VON PETER BURKHARDT

Es war eine schwarze Woche für die Mitarbeiter der Pharmabranche: Am Mittwoch verkündete die Roche in Basel, sie streiche weltweit 4500 Stellen. Am Donnerstag doppelte der deutsche Pharmariese Bayer nach: minus 4500 Arbeitsplätze.

Im Windschatten von Roche – und deshalb in der Schweiz fast unbemerkt – kündigte in dieser Woche auch der zweite Basler Pharmariese Novartis ein einschneidendes Sparprogramm an. Vor Investoren in London sagte Konzernchef Joe Jimenez am Mittwoch: «Das Unternehmen startet ein gruppenweites Programm, um das Produktionsnetzwerk zu überprüfen. Ziel des Programms ist es, die Kostenstruktur in allen Divisionen zu optimieren.» Auch solle die Kapazitätsauslastung der Fabriken, die momentan bei 50 Prozent liegt, auf 80 Prozent gesteigert werden.

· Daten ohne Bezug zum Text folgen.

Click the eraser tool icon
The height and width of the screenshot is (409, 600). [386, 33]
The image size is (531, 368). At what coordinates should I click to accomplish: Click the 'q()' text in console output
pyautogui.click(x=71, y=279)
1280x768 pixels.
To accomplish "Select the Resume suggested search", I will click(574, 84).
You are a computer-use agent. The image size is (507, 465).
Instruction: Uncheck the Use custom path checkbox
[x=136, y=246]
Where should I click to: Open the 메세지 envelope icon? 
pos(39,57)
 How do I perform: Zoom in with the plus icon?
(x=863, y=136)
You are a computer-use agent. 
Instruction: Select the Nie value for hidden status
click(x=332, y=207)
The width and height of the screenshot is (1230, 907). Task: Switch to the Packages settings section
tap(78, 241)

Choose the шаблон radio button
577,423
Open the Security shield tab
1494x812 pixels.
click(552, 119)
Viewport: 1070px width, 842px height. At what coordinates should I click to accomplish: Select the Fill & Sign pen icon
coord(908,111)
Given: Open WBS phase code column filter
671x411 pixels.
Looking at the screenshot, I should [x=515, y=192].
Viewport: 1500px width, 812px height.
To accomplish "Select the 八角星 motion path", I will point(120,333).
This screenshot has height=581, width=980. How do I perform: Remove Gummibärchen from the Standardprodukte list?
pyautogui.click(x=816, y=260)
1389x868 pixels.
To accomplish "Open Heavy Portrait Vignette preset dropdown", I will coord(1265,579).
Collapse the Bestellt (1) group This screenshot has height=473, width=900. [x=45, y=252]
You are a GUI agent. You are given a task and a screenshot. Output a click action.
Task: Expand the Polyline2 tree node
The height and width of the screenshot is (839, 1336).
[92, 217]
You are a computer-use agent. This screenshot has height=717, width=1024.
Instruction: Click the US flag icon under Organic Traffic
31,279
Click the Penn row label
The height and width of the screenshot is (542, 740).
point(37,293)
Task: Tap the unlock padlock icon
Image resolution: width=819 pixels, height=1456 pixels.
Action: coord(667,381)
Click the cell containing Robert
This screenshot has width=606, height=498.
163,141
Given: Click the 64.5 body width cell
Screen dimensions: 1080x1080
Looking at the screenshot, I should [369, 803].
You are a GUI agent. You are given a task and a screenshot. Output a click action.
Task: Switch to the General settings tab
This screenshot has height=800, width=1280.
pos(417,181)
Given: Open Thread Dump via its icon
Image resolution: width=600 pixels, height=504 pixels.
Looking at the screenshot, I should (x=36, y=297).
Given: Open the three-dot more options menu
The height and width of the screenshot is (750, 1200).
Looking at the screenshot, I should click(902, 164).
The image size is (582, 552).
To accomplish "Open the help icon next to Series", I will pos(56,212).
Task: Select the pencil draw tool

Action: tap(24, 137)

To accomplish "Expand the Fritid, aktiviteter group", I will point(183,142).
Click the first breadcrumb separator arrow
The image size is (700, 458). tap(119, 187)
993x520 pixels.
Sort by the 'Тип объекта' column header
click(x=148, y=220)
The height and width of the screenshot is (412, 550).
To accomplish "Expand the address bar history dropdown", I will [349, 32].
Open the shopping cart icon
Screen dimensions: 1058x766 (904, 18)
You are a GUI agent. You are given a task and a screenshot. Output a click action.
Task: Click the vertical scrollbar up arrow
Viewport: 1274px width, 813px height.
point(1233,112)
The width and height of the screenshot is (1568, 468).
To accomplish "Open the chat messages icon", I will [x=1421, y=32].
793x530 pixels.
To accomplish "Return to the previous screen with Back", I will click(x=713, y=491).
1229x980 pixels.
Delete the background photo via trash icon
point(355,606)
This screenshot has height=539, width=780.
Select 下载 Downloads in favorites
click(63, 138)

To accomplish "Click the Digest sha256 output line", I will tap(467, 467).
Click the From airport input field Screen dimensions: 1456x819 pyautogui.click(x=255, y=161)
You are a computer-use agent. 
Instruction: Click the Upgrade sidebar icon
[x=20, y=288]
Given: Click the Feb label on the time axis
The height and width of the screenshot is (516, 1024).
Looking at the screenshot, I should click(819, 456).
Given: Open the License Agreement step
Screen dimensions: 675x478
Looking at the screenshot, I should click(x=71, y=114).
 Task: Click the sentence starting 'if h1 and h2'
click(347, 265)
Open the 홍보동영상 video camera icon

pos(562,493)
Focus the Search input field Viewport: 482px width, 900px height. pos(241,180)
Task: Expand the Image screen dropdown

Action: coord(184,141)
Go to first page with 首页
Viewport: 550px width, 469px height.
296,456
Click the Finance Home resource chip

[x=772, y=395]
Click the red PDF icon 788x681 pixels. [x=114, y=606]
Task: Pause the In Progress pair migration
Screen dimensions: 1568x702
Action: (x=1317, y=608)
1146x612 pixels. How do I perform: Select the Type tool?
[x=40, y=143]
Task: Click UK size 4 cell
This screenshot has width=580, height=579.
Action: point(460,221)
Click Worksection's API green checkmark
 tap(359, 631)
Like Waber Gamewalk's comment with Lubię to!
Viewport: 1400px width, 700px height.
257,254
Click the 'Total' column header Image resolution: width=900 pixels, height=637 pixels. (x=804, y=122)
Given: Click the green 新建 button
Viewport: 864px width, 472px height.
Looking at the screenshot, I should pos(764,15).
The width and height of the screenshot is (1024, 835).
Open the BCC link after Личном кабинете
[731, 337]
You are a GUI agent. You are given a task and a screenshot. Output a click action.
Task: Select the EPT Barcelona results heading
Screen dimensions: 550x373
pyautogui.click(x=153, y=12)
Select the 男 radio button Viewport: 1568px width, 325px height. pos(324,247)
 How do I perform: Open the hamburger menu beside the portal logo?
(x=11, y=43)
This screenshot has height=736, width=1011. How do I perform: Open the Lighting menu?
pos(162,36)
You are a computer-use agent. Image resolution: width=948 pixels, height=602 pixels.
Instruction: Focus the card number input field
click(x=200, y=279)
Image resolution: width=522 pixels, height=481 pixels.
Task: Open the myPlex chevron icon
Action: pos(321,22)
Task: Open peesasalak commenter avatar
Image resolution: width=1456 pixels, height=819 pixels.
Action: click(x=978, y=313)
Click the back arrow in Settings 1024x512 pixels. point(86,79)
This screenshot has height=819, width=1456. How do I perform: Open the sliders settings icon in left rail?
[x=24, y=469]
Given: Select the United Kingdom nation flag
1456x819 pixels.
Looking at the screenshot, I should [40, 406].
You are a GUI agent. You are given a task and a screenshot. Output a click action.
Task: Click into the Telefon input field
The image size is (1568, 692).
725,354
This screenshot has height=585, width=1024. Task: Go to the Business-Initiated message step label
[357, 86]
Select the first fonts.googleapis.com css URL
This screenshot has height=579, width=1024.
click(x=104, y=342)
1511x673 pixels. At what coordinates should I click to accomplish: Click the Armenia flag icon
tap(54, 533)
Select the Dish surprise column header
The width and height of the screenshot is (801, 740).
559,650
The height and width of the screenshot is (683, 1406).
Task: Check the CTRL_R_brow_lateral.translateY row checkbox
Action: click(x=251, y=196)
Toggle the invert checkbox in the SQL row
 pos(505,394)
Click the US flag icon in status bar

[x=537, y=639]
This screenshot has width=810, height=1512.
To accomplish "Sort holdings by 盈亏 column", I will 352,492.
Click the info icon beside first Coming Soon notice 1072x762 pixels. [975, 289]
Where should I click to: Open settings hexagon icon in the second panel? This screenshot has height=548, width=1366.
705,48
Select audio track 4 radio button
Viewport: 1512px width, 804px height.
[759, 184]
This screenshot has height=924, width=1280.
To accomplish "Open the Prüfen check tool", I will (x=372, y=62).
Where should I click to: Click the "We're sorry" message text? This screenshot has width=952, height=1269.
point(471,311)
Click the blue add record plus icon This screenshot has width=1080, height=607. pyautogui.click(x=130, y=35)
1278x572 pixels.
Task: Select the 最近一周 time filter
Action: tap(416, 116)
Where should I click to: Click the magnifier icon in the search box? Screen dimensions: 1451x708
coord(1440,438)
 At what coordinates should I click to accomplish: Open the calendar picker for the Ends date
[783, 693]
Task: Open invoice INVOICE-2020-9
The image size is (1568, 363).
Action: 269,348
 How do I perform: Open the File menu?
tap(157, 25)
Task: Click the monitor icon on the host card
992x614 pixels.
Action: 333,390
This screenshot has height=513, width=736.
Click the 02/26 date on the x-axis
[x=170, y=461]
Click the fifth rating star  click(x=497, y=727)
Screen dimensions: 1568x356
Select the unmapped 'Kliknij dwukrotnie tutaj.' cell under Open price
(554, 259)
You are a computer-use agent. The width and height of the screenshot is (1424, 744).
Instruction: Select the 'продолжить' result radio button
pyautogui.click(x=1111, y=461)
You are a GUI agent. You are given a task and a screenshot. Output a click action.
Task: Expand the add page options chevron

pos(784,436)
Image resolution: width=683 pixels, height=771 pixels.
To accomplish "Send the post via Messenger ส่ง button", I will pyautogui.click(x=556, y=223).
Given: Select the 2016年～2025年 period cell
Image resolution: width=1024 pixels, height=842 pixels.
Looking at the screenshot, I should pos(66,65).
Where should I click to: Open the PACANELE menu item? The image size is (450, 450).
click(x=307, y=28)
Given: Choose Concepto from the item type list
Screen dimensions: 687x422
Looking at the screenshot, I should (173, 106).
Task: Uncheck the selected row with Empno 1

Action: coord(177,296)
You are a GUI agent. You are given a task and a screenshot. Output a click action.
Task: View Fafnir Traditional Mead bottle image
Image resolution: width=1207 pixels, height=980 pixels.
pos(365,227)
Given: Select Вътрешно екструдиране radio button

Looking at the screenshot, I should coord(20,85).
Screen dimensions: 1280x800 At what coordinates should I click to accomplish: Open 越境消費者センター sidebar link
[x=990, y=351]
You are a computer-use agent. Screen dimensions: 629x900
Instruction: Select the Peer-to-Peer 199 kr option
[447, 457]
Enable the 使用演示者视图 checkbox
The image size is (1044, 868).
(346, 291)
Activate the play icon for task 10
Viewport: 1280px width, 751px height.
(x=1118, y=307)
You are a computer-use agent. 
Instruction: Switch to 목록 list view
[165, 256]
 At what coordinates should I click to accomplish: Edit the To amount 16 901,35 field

Jimenez vermied es tunlichst, von Entlassungen zu sprechen. Doch ein Insider, der über beste Kontakte in die Basler Konzernzentrale verfügt, weiss, dass der Abbau Tausender Stellen geplant ist. «Es geht nicht einfach um Kosmetik, sondern um ein Sparpaket im ähnlichen Ausmass wie bei Roche. Man wird das nicht still und schrittweise vollziehen, sondern als grosses Sparpaket verkünden.» Ein zweiter Informant mit direktem Draht in die Teppichetage von Novartis bestätigt dem «Sonntag»: «Jetzt greift Jimenez zum Rotstift. Gespart wird vor allem beim Verkaufspersonal in Europa und den USA, aber auch bei den Mitarbeitern in den 86 Produktionsstätten. Novartis hat definitiv zu viele Produktionsstandorte.»

Dabei haben die Mitarbeiter das letzte Abbauprogramm erst gerade hinter sich. Novartis hatte vor drei Jahren den Abbau von 2500 Stellen angekündigt, davon 500 in der Schweiz. Dieses Programm wurde vor einem Jahr abgeschlossen. Es brachte Einsparungen in der Höhe von 1,6 Milliarden Franken.

Das genügt Jimenez offenbar nicht. Der zunehmende Preisdruck und die höheren Hürden für die Zulassung neuer Präparate drückten auf die Gewinne des Konzerns, begründete er in London das neue Sparpaket. Gleichzeitig müssten die Aktionärsgewinne weiter steigen.

Den Gürtel enger schnallen will er auch bei Marketing und Verkauf. Vor drei Jahren gab Novartis dafür noch 29,2 Prozent des Umsatzes aus. Im dritten Quartal dieses Jahres waren es noch 25,6 Prozent. Diese Ausgaben würden weiter gedrosselt, sagte der Konzernchef.

Gleichzeitig kündigte er eine Verschiebung der Schwergewichte innerhalb des Konzerns an: Einerseits soll der Anteil der Spitalmedikamente von momentan 65 Prozent des Umsatzes bis 2015 auf 75 Prozent steigen. Die Medikamente für den Massenmarkt, die über Hausärzte und Apotheken verkauft werden, verlieren also an Bedeutung. Besonders gefährdet sind also die Ärztebesucher, welche heute für Novartis in die Praxen ausschwärmen.

Anderseits machte Jimenez klar, dass er Arbeitsplätze Richtung Schwellenländer verlagern will. Dort wächst der Pharmamarkt zweistellig, während Europa und die USA unter schwachem Wachstum leiden. Es würden «Ressourcen umverteilt», sagte Jimenez verklausuliert. Laut Informationen aus dem Novartis-Umfeld bedeutet das, dass sich die Verkaufsmannschaften und Marketingleute in den USA und Europa auf einen Aderlass einstellen müssen. Keinen Stellenabbau soll es hingegen bei Forschung und Entwicklung geben.

Wann das Sparprogramm gestartet wird, welche Standorte wegfallen und wie viele Mitarbeiter ihren Arbeitsplatz verlieren, ist noch offen. Auch ob der Standort Basel betroffen sein wird, könne zum jetzigen Zeitpunkt nicht gesagt werden, sagt Novartis-Sprecherin Isabel Guerra. «Die Festlegung der strategischen Standorte ist Bestandteil der Analyse und erfolgt zu einem späteren Zeitpunkt. Im Hinblick auf eine mögliche Reduktion der Produktionsstandorte kommen nicht nur Schliessungen, sondern auch Verkäufe an Dritte infrage.»